He presses a button, and a small, compass-like gadget like the one Dad used to find the probe ejects from a slot under the flashing light. It blinks on and off, showing a spot maybe a mile away, in the forest.
It can’t be, I think. It’s impossible.
But I snatch up the compass and race out of the room.
The homing signal’s beeps grow louder as I crash through the forest. I run without thought or fear. I carry one of the solar guns now, but I don’t even think about the possibility of danger as I dodge tree limbs and jump over exposed roots. I run past the burnt-out area that holds the remains of the Godspeed shuttle, past the little grove where Chris kissed me. I don’t care how lost I get, if I ever find my way back.
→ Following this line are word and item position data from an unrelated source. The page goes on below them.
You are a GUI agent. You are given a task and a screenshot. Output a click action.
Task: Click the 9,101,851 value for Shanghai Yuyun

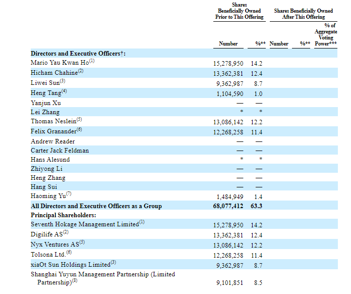click(x=230, y=283)
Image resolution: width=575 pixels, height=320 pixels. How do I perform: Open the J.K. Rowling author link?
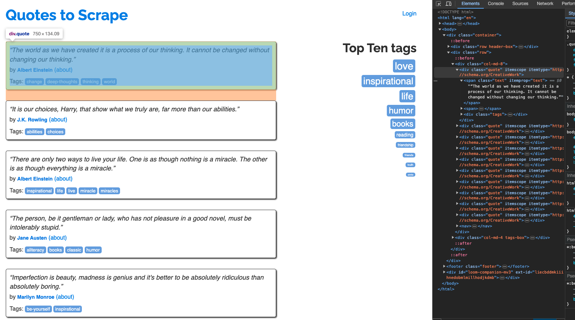(x=32, y=120)
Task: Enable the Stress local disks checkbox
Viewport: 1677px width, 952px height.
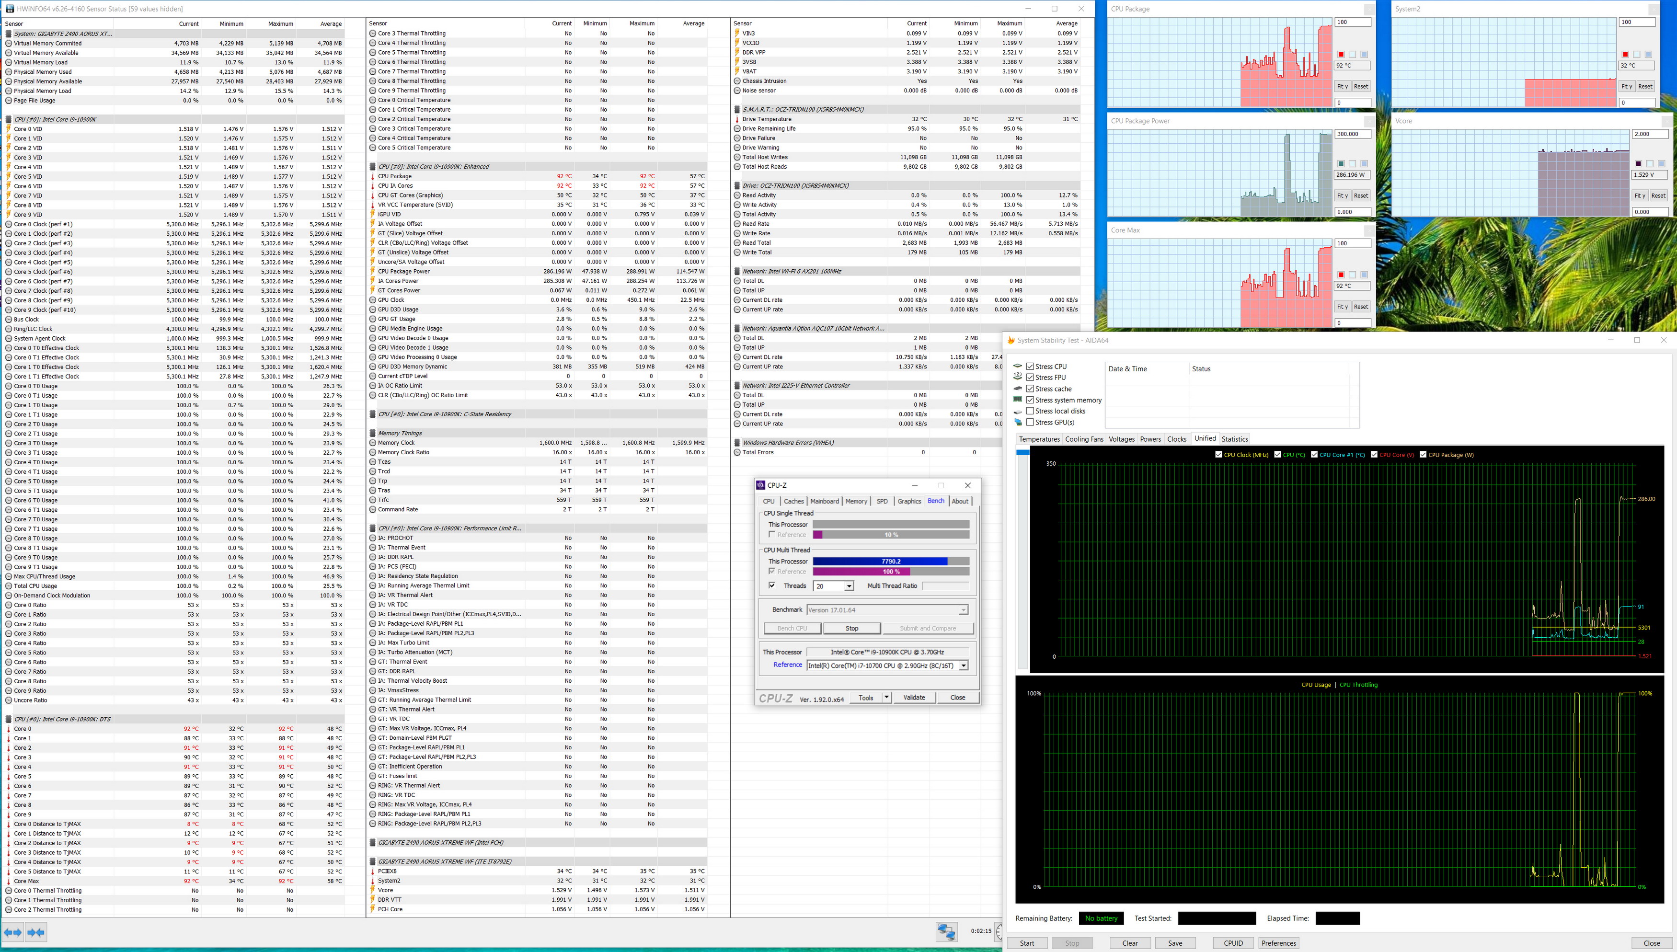Action: pyautogui.click(x=1030, y=411)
I have to know what’s on the other end of this homing signal.
As I run, the tree branches whip around me, scratching my arms and face, snagging my clothes. My heart thuds in my ears, in perfect time to the beeping homing signal from the compass in my hands. For the first time, I’m grateful to be a hybrid because it is my hybrid muscles that make me run faster than I ever could before.
I’m closer.
Closer.
I slow down, turning on the spot, trying to figure out where the signal is pointing me. I sniff the air, my eyes focusing on every detail. I push through more branches. I can hear rustling and movement as small animals and birds skitter out of my way.
And then I see it.
The escape rocket.
It clearly crashed, taking out half a tree with it. A jagged scar in the earth shows where the escape rocket skidded to a halt against the ground. It long ago quit smoldering, but I can smell smoke clinging to the burnt-out trees that must have been engulfed by the flames shooting out of the thruster at the back of the escape rocket.
The front of the escape rocket is crumpled like paper, the pointed nose flat, sharp edges of metal exposed. The cockpit is encased with glass, but dirt and debris cover it so completely that I cannot see inside.
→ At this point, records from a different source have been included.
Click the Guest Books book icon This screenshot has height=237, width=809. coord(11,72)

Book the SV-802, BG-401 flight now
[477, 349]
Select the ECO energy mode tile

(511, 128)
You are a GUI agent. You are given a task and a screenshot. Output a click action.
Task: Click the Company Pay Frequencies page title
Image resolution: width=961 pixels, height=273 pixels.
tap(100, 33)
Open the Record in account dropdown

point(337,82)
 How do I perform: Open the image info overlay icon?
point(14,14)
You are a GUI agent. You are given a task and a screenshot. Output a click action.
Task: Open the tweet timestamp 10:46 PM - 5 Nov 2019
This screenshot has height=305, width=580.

I drop the compass onto the ground.
I shut my eyes.
I try not to think that I’m about to find Elder’s dead body.
I climb over the broken wing of the escape rocket, grappling to find something to hold onto as I make my way to the cockpit. I slip, slicing my arm on exposed metal, blood making my hand slick.
When I reach the cockpit, I wipe it with my hands, smearing my blood with the grime on the glass. I strain my hybrid eyes, begging them to see what lies inside.
Nothing.
No Elder—no one at all.
The cockpit is empty.
“Amy?” a voice says from the forest. I whirl around so fast that I lose my tentative hold on the edge of the escape rocket, crashing down and landing with a metallic thud on the wing. I scramble up, looking frantically in the direction where I heard the voice.
A person emerges from the trees.
Tall, with dark brown skin and dark hair and dark, slightly almond eyes. High cheekbones and full lips.
And even though my body is screaming at me that this isn’t possible, my heart is singing one name:
Elder.
I stand slowly. And then he’s running toward me, and I’m running toward him, and we don’t stop, we crash into each other, and I’m laughing and crying, and he’s dirty and limping; there’s dried blood on his head and one arm hangs funny, and he cries out as I touch it.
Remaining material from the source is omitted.